I've worked on several PAM cleanup projects. The environments may look different but the core problems largely remain the same. Before any technical work begins, you need clarity on what a governed state looks like. The PAM strategy needs the right authority to own the program. Someone or a team who understands the risk and has the authority to remove organizational blockers. It could be the Security Manager, the CISO, or sometimes the IT Director. Without that, cleanup stalls at the first point of resistance.

Before any cleanup starts, you need to know what you are actually cleaning. Begin by mapping the estate: pulling accounts from AD, Unix/Linux directories, application stacks, any legacy systems still in use, any on‑prem directories feeding into cloud identity platforms, and sometimes local admin accounts on servers and workstations. Once we pull all the raw account data from different sources, we clean it up so we have one consistent, deduplicated inventory to work with. From there correlate with CMDB entries, application owners and entitlement workflows to understand context like who owns what and why it exists. That discovery phase sets the stage for everything that follows.

The risk picture then usually follows a standard pattern defined by risk level. Domain level privileges and over privileged roles come first followed by password rotation or the lack of it. Then password hygiene like shared credentials and clear text passwords in config files and scripts. Then vaulting gaps with accounts that live outside the PAM platform entirely. Finally ownership and documentation where accounts have no attributed owner, application links or clear reason for existing.

Nobody did anything wrong. Onboarding depended on whoever handled the request that day. Some documented thoroughly, others did the minimum. Even with automation built into an ITSM system, some account purposes could be described as "needed for admin work", which is undescriptive if not outright vague. Over the years and multiple staff changes, that inconsistency becomes an estate nobody could fully explain or confidently touch.

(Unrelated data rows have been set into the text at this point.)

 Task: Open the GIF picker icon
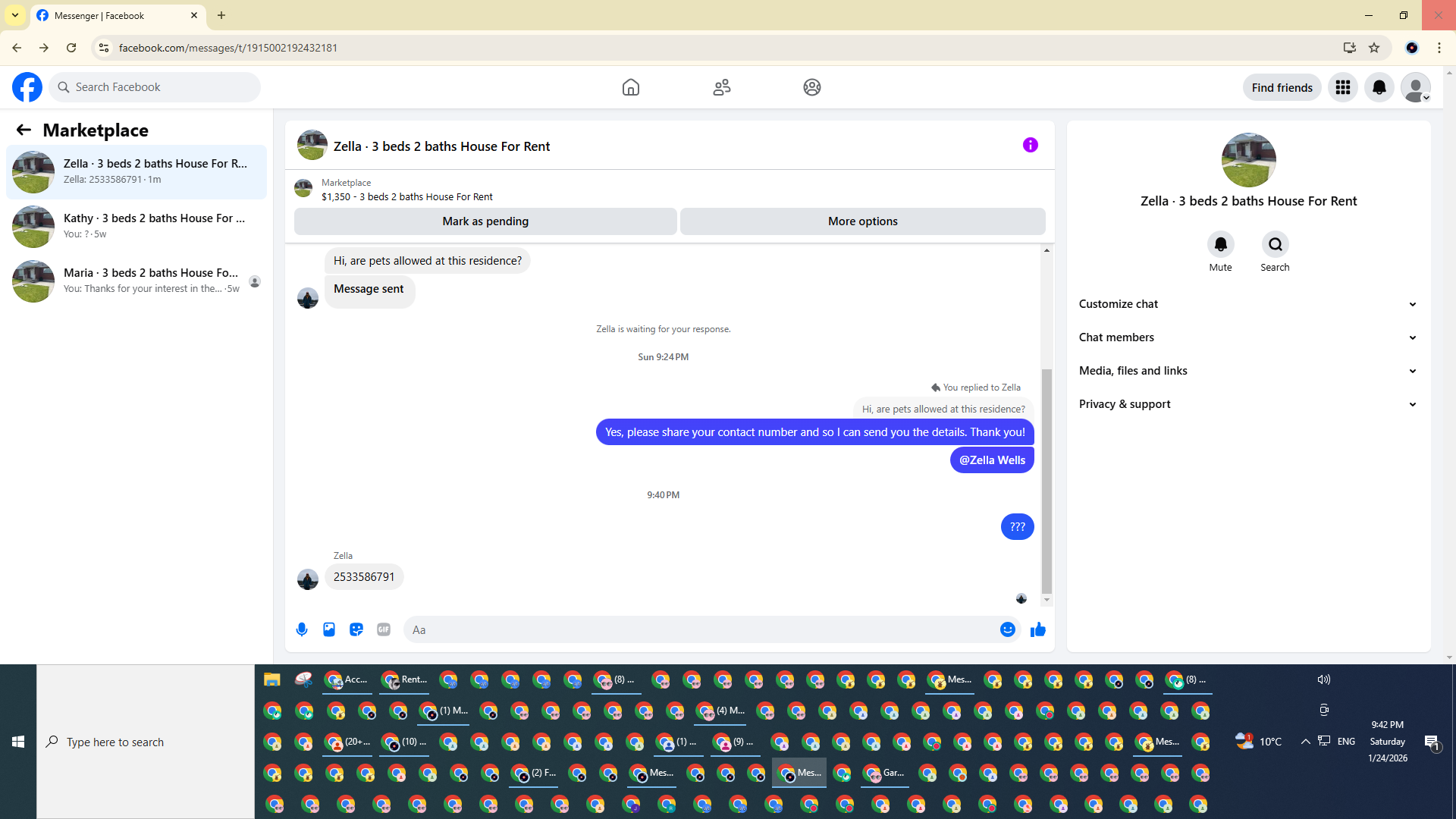(384, 629)
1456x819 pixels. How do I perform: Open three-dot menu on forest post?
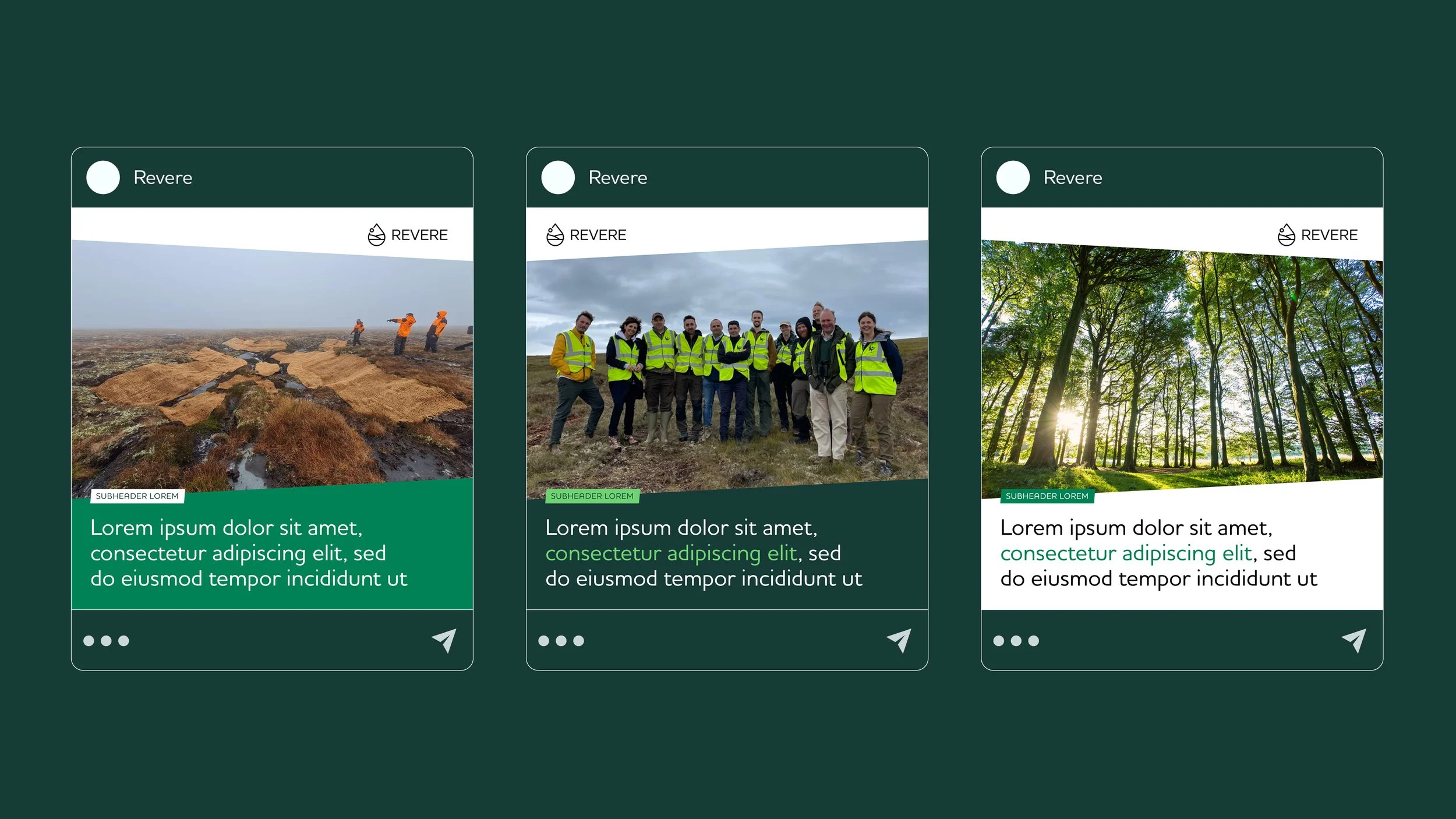point(1016,641)
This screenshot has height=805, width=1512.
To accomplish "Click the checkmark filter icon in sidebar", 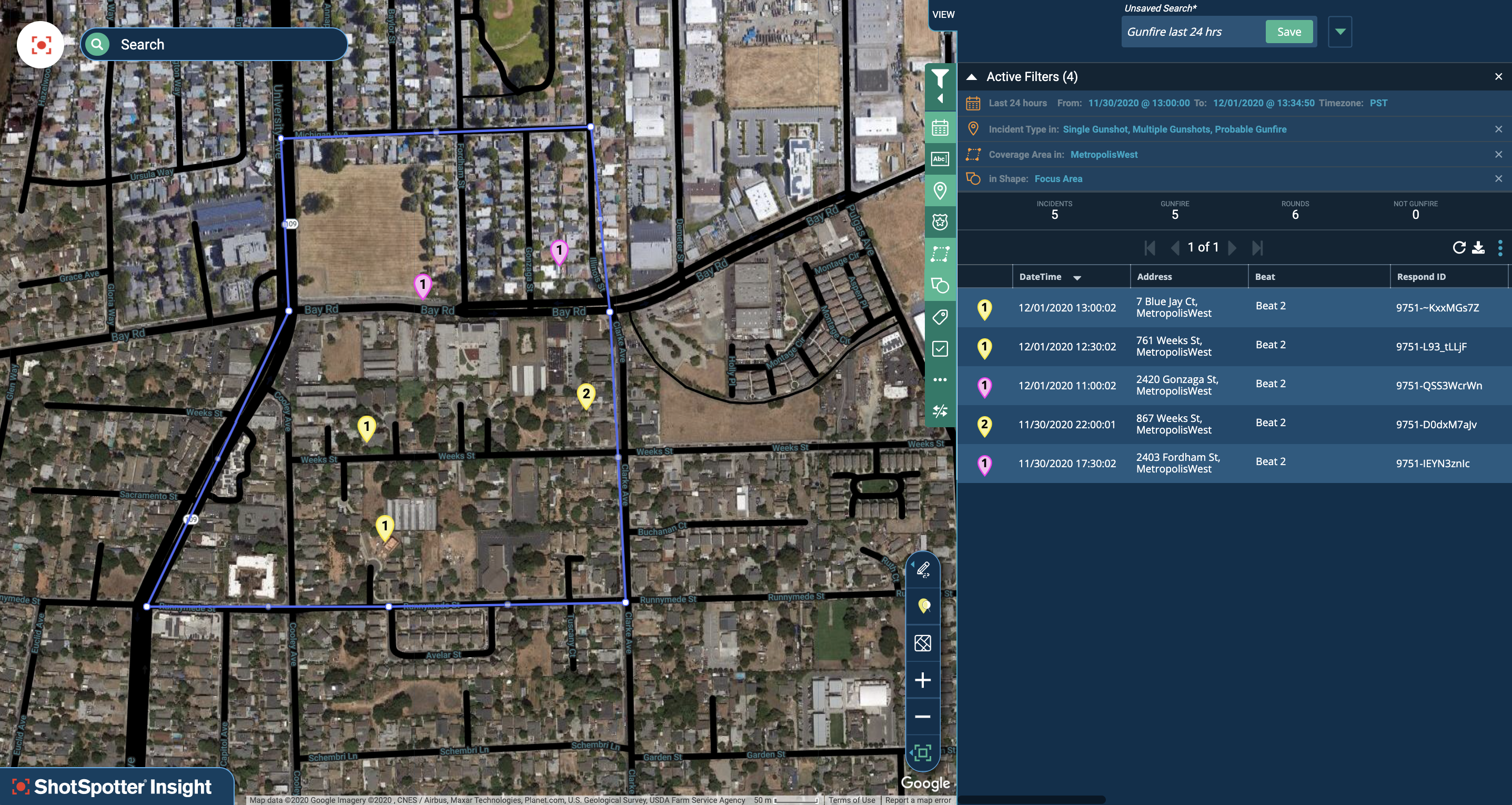I will pyautogui.click(x=940, y=349).
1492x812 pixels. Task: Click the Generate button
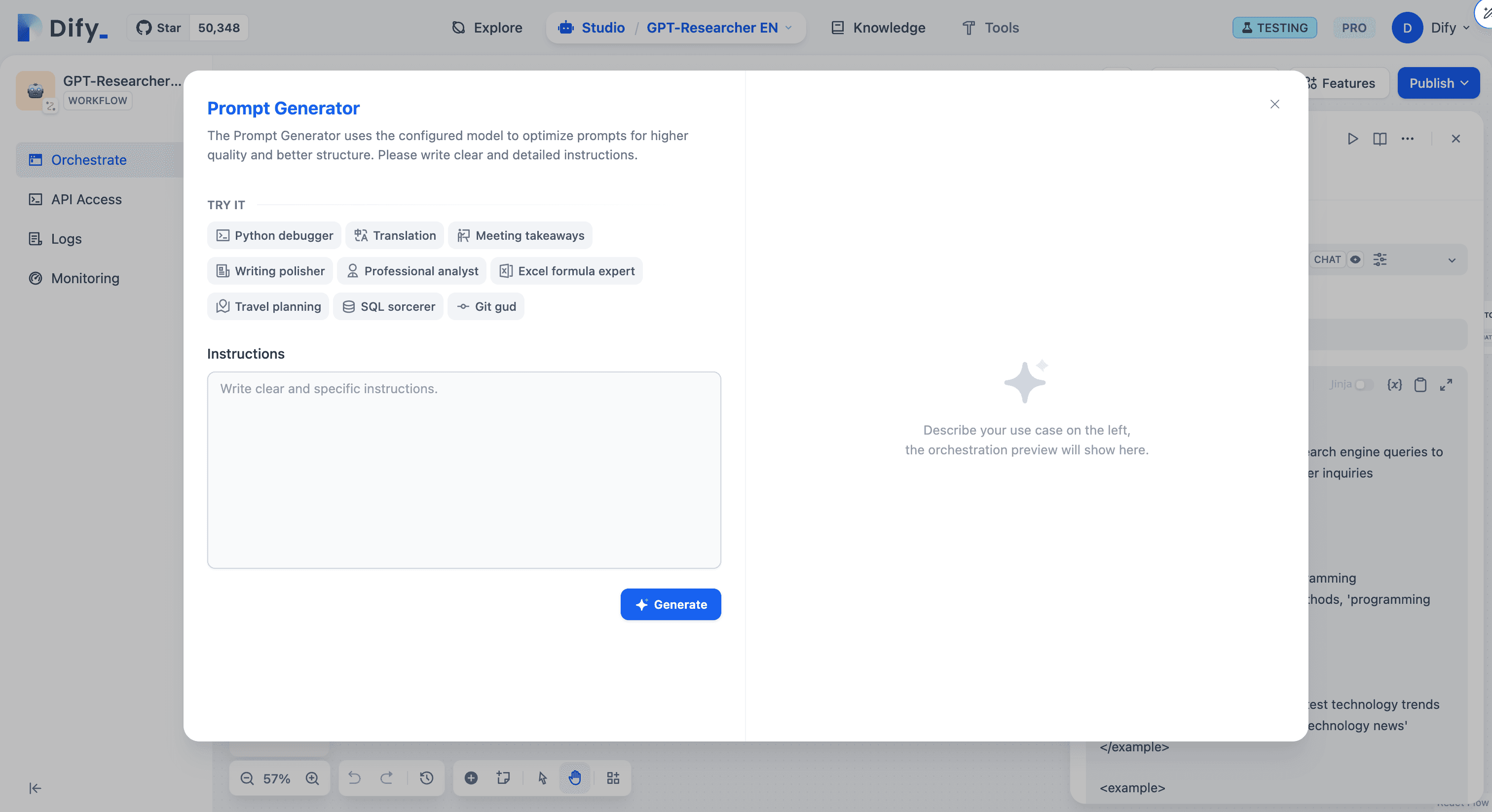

So we triaged by risk. Domain privileged accounts came first, then accounts tied to decommissioned applications for removal, and the rest went into a governance queue. For every unowned account, we worked back through logs, infrastructure or applications teams and CMDB records. Where we found an owner, we documented and brought them in. Where we could not attribute ownership in a defined window, we disabled the account, observed for breakage and removed it if nothing surfaced. That wonderful scream test exercise.

For on premises services, the answer for most workloads becomes gMSAs. The credential risk largely disappears because the password is managed by the domain, rotated automatically, never known to any human and cannot be phished or leaked through an infostealer. For cloud workloads, managed identities serve the same purpose, and the identity is bound to the resource that needs it. These implementations do carry their own risks and require layered controls, such as protecting the server binding attribute for gMSAs and defending against SSRF for managed identities. Most importantly, they need the same level of governance applied to the rest of the privileged identities.

Where service accounts are unavoidable, the control is the onboarding process. A mandatory intake capturing owner, application, justification, privilege scope and review date before the account enters the vault. No exceptions. That standard enforces consistency regardless of who is handling the request.

The cleanup was the easier part. The harder part was agreeing that onboarding standards and lifecycle governance are how the program runs from that point forward, regardless of who is sitting in the chair, rather than a one‑off project.